Barnier: "Savoir qui fait quoi sur les marchés"

La Commission européenne veut renforcer les sanctions du secteur financier. Elle veut aussi améliorer la transparence des marchés, afin de pouvoir déterminer quels comportements sont répréhensibles.

Le ton de la Commission européenne se durcit encore vis-à-vis des services financiers. Ce mercredi, Michel Barnier, le commissaire au Marché Intérieur, a insisté sur la nécessité d’aboutir à une réglementation renforcée et... au respect de celle-ci. Dans la foulée, il a donné le coup d’envoi de la consultation sur MiFID, cette directive adoptée en novembre 2007 sur les marchés d’instruments financiers. Il a aussi appelé à renforcer les régimes de sanctions dans le secteur des services financiers. "Actuellement, on trouve différentes règles, différentes sanctions et différentes applications dans toute l’Union européenne. Ceci fait peser un risque si les institutions financières ne les respectent pas. Chaque trader, chaque dirigeant doit savoir que la réponse des régulateurs sera plus dure n’importe où en Europe", a-t-il souligné.


Convergence
En guise d’exemple, le Commissaire européen a cité celui des amendes pour non-transmission d’informations au régulateur. "Dans sept pays de l’Union européenne, ces amendes sont inférieures à 150.000 euros, alors que dans les autres, elles peuvent excéder plusieurs millions d’euros" relève-t-il. Le Royaume-Uni figure parmi les pays les plus sévères en la matière. En septembre, la Financial Services Authority avait sanctionné Goldman Sachs d’une amende de 17,5 millions de livre sterling pour avoir oublié de lui signaler l’investigation effectuée par la SEC aux Etats-Unis. Barnier n’a toutefois pas révelé le nom des mauvaises élèves de l’Union européenne.
Parallèlement, il a appelé chacun à faire preuve de flexibilité pour établir les sanctions; mais réclame néanmoins des standards minimum.
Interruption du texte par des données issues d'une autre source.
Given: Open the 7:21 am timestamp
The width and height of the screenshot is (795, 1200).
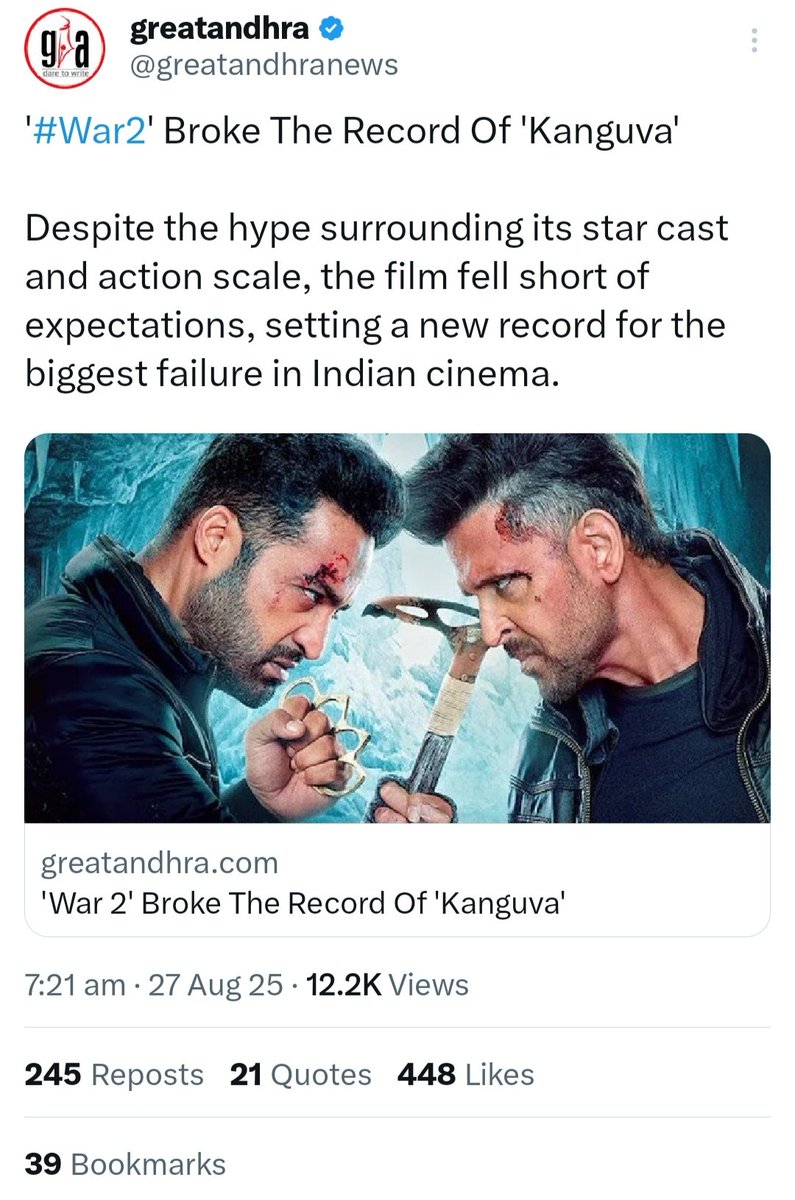Looking at the screenshot, I should (75, 986).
Une date-butoir a été fixée au 19 février pour recueillir les propositions de réforme des sanctions.


Transparence

Les sanctions à l’égard du secteur des services financiers sont au coeur de toutes les directives actuellement en révision. Elles figurent notamment dans les directives Transparence, Prospectus et abus de marché, et la réglementation des agences de notation et Bâle III. Mais aussi et surtout dans la directive MiFID.
La révision de MiFID commencera l’été prochain. Au départ, il n’était pas prévu de la revoir de manière aussi approfondie qu’actuellement. Mais la crise financière a changé la donne. Des problématiques comme la montée des transactions hors Bourse, l’avènement du trading à haute fréquence, et l’absence totale de transparence de marchés comme ceux des dérivés ont surgi.
Toutes ces problématiques sont abordées dans la consultation de la Commission sur la révision de la directive. "Nous veillerons à être attentif au parallélisme avec les Etats-Unis sur ces matières, tel que le veut le G20. Sur les sujets comme les dérivés, le trading à haute fréquence et la spéculation sur les matières premières, nous avons établi une bonne coordination avec les autorités américaines",  précise Michel Barnier.
Le but de la Commission est de parvenir à plus de transparence sur les marchés financiers avec la révision de MiFID.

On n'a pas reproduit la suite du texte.